“Game changer.” “Anchor.” “New brand for Greensboro.” “Cool.”
If these terms describing a forthcoming project in Greensboro sound familiar, it’s because the Gate City seems to have a lot of similar plans under way these days.
As the City of Greensboro is tying up loose land-acquisition strings so it can begin construction on its $65 million, taxpayer-subsidized downtown performing arts center, another major project appears to be in the works on the south side of Elm Street.
Tentatively named “Downtown University Campus,” local officials say the mixed-use development, which among other things will provide a presence for the city’s seven colleges and universities, along with Moses Cone Healthcare, “will be a great place to live, work, play — and study,” said Mayor–elect Nancy Vaughan.
“It’s more than an academic collaboration. It’s a business opportunity, and economic development opportunity,” said Ed Kitchen, former Greensboro city manager who now serves as board co-chairman of Opportunity Greensboro.
Opportunity Greensboro, an offshoot of the nonprofit downtown booster group Action Greensboro, is spearheading the project, but the city’s three biggest academic institutions — the University of North Carolina at Greensboro, N.C. A&T State University, and Guilford Technical Community College — are billed as partners in the project, as is Cone.
“This is going to be a game-changer for this part of Greensboro,” said Tim Rice, Cone’s chief executive officer.

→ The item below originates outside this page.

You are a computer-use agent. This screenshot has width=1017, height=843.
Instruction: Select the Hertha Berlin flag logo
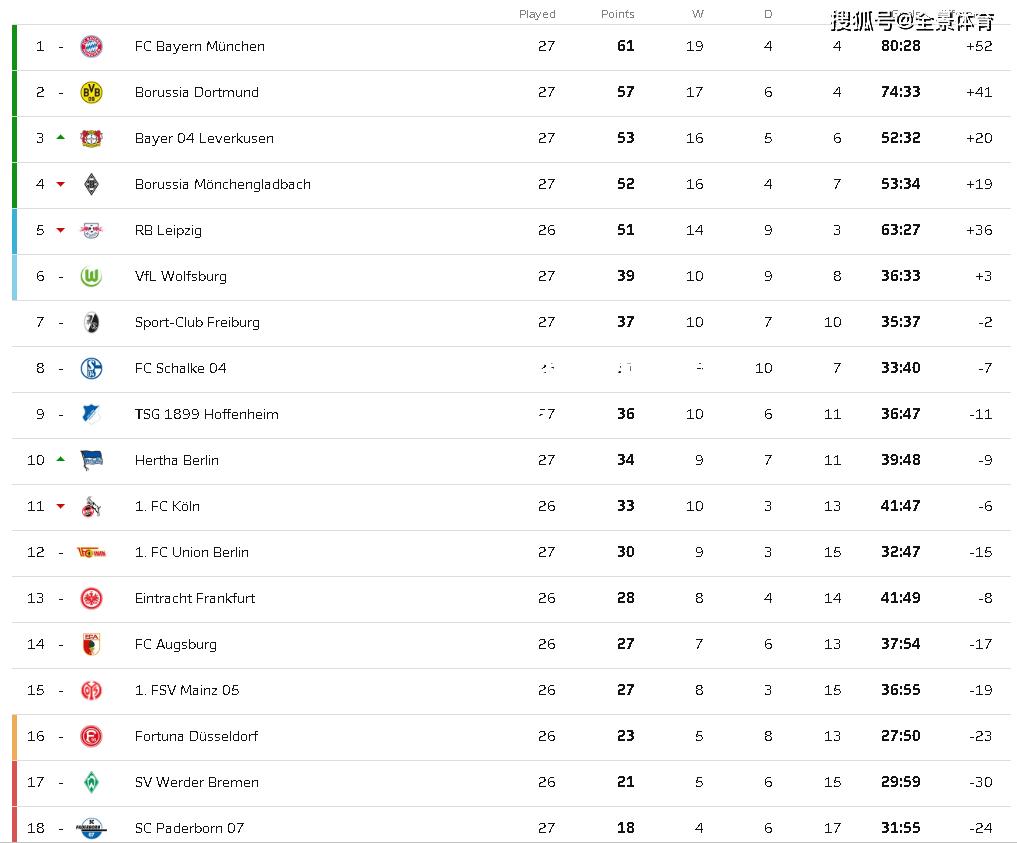(x=91, y=460)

Rice serves on the Downtown University Campus board of directors, along with UNCG chancellor Linda Brady, A&T chancellor Harold Martin and GTCC president Randy Parker. The first phase will be a 100,000 square-foot building that will be owned and operated by a future nonprofit that will run the campus. Cost estimates for that first building are $40 million.
But before construction can begin, the two-acre tract of land on the corner of South Elm Street and Lee Street must be purchased from the city. The tract’s appraised value is $914,000.
Initial plans call for the cornerstone building to house education programs dedicated to all levels of nursing, from two-year degrees to UNCG’s doctoral nursing program.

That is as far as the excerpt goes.